Strategi SBY Vs Jokowi Turunkan Kemiskinan

Oleh Fitria Nurhayati, 14 Agustus 2018

Per Maret 2018, angka kemiskinan Indonesia menyentuh angka 9,82%, persentase kimiskinan terendah sejak krisis 1998.

Strategi SBY Vs Jokowi Turunkan Kemiskinan
Unduh Infografik
Share

Angka kemiskinan cenderung menurun pasca-krisis 1998. Bahkan per Maret 2018, tingkat kemiskinan berhasil tembus di bawah 10 persen yang merupakan terendah dalam sejarah. Terlepas dari perdebatan metodologi penghitungannya, pemerintah telah mengupayakan sejumlah program populis untuk menurunkan angka kemiskinan, terutama pada pemerintahan Susilo Bambang Yudhoyono (SBY) dan Joko Widodo (Jokowi).

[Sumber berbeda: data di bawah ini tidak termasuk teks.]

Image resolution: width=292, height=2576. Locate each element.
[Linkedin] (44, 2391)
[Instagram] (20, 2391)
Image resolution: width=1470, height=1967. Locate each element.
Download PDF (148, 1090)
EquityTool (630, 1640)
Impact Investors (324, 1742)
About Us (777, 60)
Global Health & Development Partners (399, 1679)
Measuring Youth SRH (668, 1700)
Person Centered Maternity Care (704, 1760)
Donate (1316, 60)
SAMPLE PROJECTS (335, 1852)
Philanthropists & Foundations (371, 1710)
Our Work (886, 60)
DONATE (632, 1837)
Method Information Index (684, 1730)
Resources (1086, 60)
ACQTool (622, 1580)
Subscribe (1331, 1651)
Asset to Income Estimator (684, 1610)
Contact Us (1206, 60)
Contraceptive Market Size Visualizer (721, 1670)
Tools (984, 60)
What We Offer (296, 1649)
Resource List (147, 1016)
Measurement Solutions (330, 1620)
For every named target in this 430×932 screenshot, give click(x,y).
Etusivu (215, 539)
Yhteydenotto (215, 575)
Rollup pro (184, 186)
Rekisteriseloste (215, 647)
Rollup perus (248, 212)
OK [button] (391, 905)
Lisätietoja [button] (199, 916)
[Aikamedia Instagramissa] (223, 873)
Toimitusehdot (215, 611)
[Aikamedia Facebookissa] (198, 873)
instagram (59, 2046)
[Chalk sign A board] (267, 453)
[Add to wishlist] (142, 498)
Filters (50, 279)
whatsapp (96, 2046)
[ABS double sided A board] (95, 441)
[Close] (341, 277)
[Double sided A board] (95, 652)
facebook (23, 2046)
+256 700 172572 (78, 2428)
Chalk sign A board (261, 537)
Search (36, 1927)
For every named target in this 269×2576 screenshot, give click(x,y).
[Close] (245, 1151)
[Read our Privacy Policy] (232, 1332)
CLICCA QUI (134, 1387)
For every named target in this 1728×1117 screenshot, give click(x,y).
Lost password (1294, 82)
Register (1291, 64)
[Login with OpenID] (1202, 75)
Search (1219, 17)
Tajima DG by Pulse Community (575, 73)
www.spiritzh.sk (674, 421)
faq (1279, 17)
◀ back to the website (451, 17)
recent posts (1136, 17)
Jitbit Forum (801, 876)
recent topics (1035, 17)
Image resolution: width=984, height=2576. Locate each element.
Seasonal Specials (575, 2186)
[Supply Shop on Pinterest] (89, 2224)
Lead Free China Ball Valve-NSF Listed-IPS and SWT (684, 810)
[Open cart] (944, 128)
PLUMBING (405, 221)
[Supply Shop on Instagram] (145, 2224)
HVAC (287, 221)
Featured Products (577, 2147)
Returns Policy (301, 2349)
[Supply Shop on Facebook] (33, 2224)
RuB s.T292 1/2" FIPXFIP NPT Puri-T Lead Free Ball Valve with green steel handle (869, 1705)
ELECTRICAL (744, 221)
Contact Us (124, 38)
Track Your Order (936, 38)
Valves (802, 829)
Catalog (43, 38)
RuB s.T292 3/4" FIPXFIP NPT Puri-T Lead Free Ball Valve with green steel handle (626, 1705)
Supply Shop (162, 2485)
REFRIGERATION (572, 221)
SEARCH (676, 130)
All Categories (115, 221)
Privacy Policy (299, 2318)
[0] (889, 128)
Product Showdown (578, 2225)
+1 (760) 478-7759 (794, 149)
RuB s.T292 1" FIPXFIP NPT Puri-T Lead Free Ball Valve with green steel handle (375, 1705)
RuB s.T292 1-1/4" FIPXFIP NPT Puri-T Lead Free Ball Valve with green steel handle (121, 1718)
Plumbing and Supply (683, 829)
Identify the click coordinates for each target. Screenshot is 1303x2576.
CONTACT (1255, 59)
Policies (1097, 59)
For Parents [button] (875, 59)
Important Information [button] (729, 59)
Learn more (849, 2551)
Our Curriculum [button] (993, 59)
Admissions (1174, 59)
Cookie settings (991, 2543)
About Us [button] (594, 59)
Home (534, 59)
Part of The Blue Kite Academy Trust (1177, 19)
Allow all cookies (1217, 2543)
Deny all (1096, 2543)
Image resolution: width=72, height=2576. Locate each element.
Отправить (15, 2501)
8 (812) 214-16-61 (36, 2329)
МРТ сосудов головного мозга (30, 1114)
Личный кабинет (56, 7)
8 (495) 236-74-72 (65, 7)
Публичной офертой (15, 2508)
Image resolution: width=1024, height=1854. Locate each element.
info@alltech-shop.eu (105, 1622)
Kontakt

Kedua pemerintahan pun bahkan mengeluarkan sejumlah program yang serupa, seperti Bantuan Langsung Tunai (BLT) pada masa pemerintahan SBY dan Bantuan Pangan Non-Tunai (BNPT) oleh pemerintahan Jokowi. Kedua program tersebut menyasar kelompok masyarakat miskin yang paling terkena dampak kenaikan harga bahan bakar minyak (BBM) dan kenaikan tarif dasar listrik (TDL).

Selain itu, anggaran bantuan sosial (Bansos) menjadi instrumen penting untuk menurunkan angka kemiskinan. Di masing-masing pemerintahan, anggaran bansos cenderung meningkat tiap tahun. Pada 2018, pemerintah menaikkan dana bansos Rp 22,9 triliun menjadi Rp 78,2 triliun. Kendati alokasi ini masih lebih rendah dibandingkan periode SBY yang mengalokasikan Rp 97,9 triliun pada 2014.